Context and relevance
This work addresses major gaps left by short-read cohorts and small pangenomes: rare and complex variants (SVs, TRs and nested alleles) are difficult to detect without assembly-based pangenomes and larger cohorts. By scaling to over a thousand assemblies and providing a pan-variant imputation panel, 1KCP substantially improves representation of low-frequency and rare alleles in an East Asian context and enables researchers to test the contribution of complex variants to expression and disease. The resource is directly relevant to people running genetic-association studies, clinical variant interpretation for East Asian patients, and method developers working on multiallelic variant representation, pangenome graphs and imputation of complex loci.
Why should I read this?
Short version: because this is a proper, large-scale assembly-based pangenome for Chinese genomes — it finds loads of rare and complex variants that short-read studies miss, ties some of them to gene expression and disease signals, and gives you an imputation panel and portal so you can actually use the data.
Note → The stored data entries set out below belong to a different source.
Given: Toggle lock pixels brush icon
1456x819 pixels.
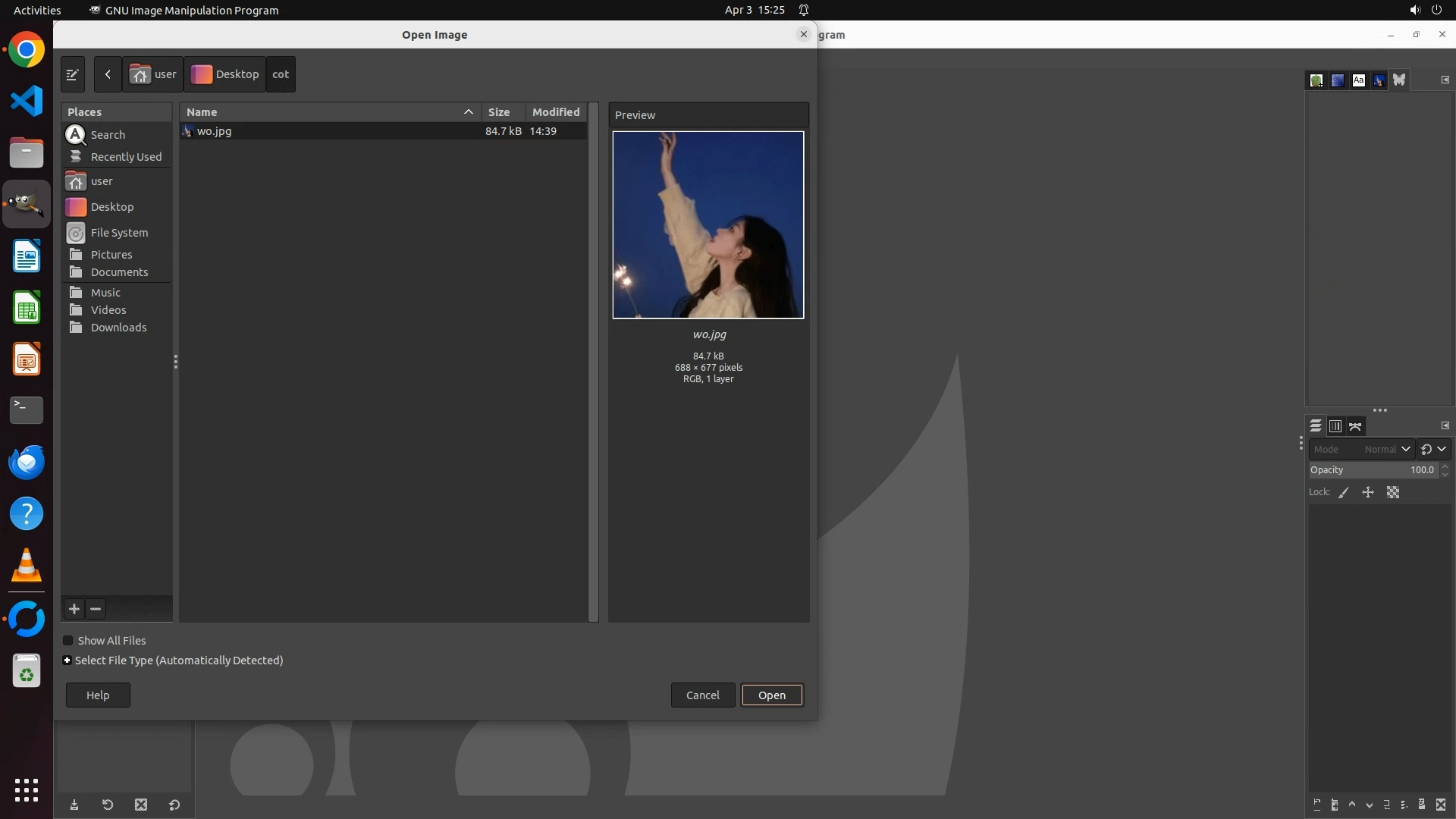Looking at the screenshot, I should pos(1344,493).
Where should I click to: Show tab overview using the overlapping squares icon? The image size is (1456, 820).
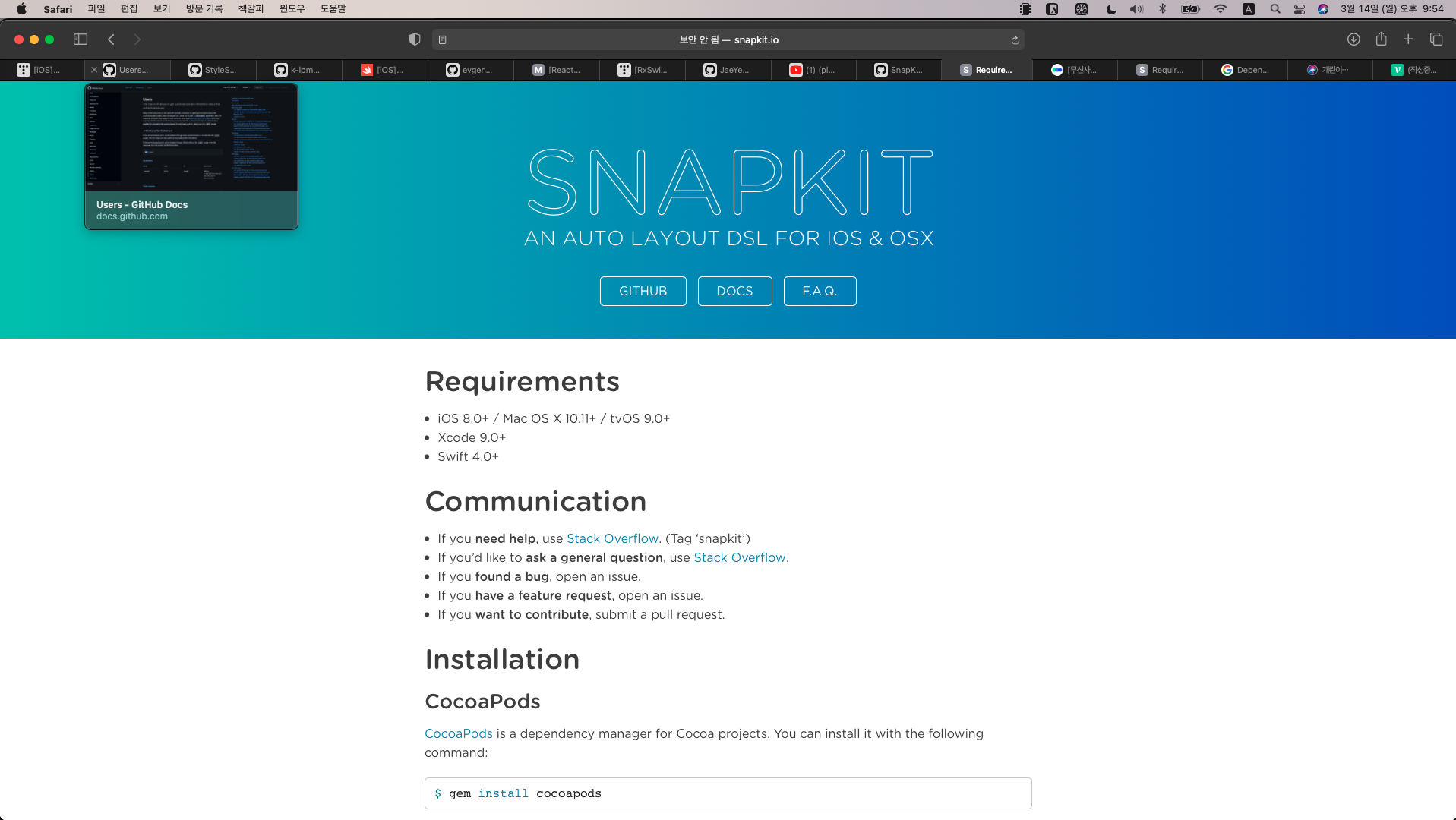point(1435,39)
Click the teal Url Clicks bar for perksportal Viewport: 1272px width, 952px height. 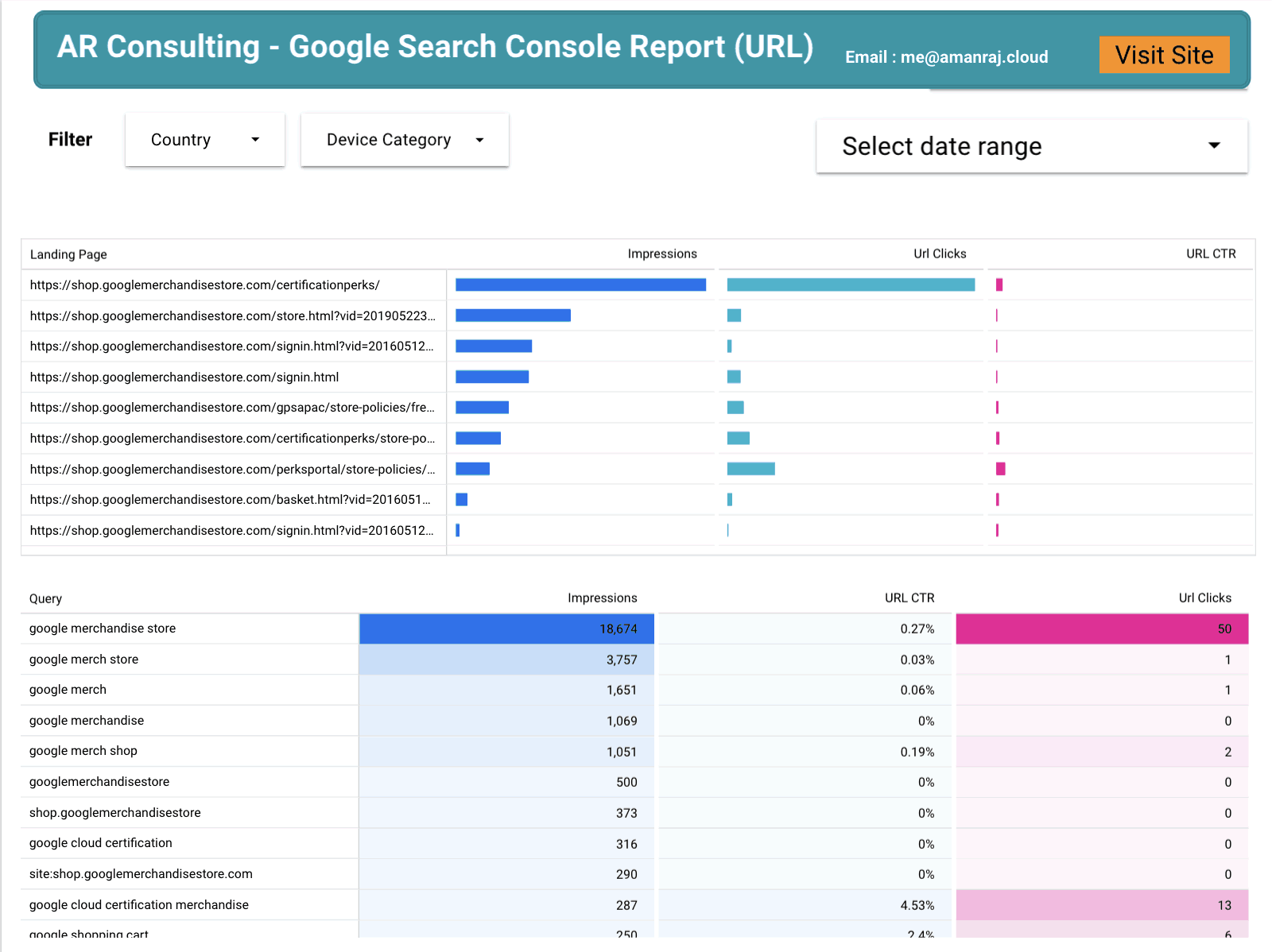pos(751,469)
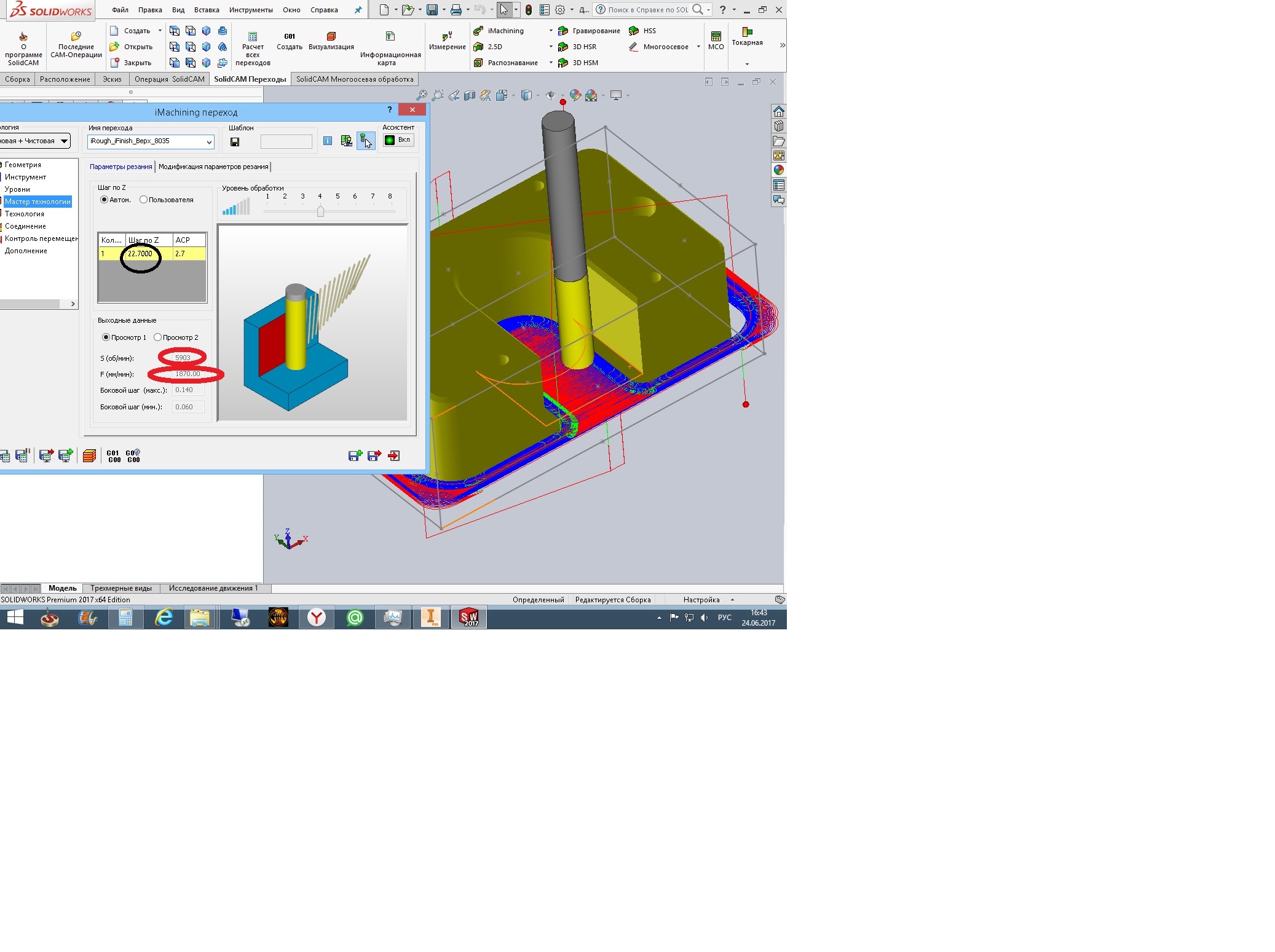The width and height of the screenshot is (1275, 952).
Task: Select the Пользователя step radio button
Action: [144, 200]
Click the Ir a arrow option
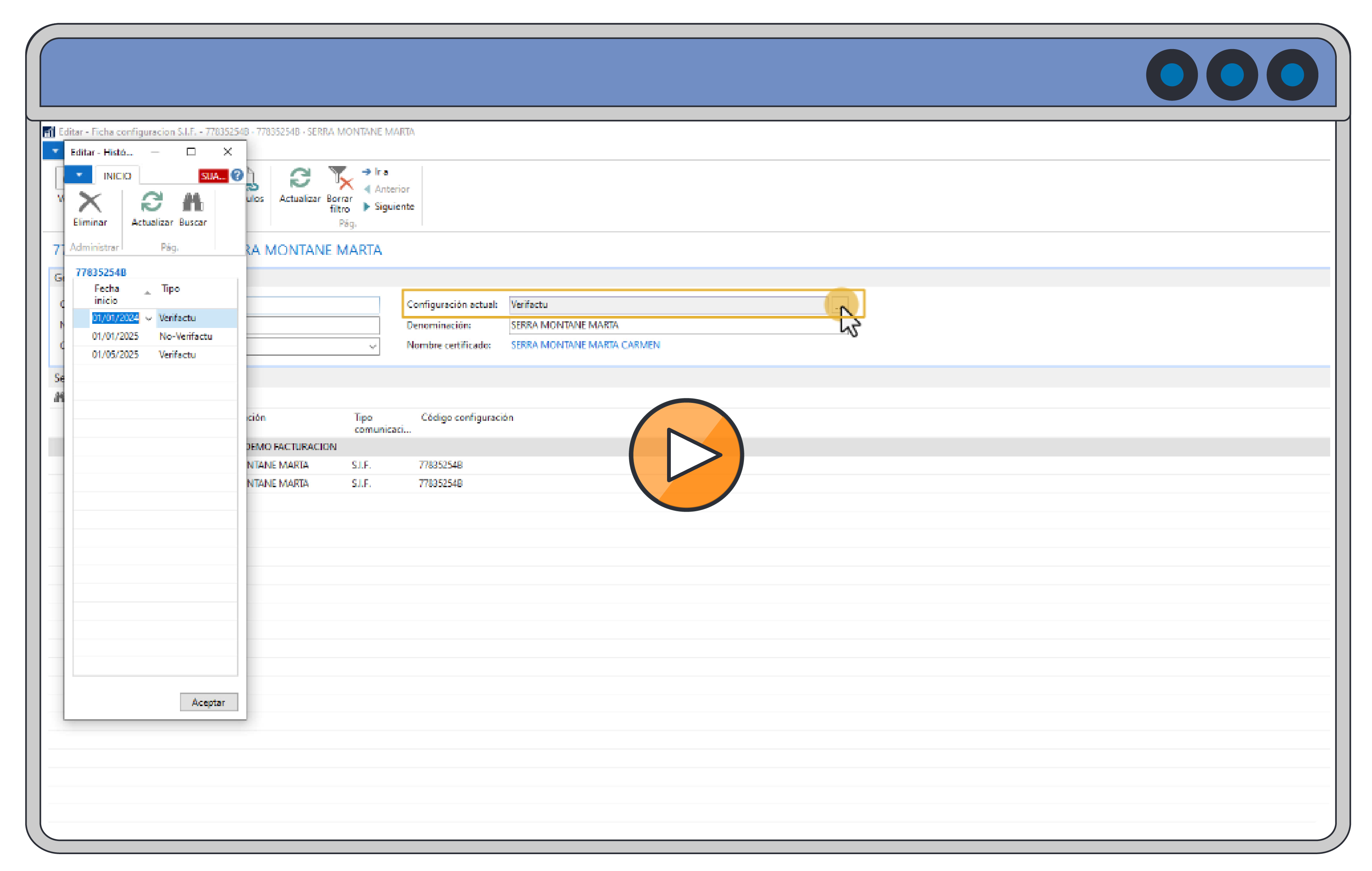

If you work in human genetics, population genomics or clinical genomics (especially with East Asian cohorts) this paper saves you time and expands what you can test.
Author note (style)
Punchy: this is a major resource rather than a niche methods note — the dataset, the PIGA approach and the pan-variant analyses together make the 1KCP a must-have reference for anyone studying Chinese genomic variation or complex structural and repeat-mediated genetic effects.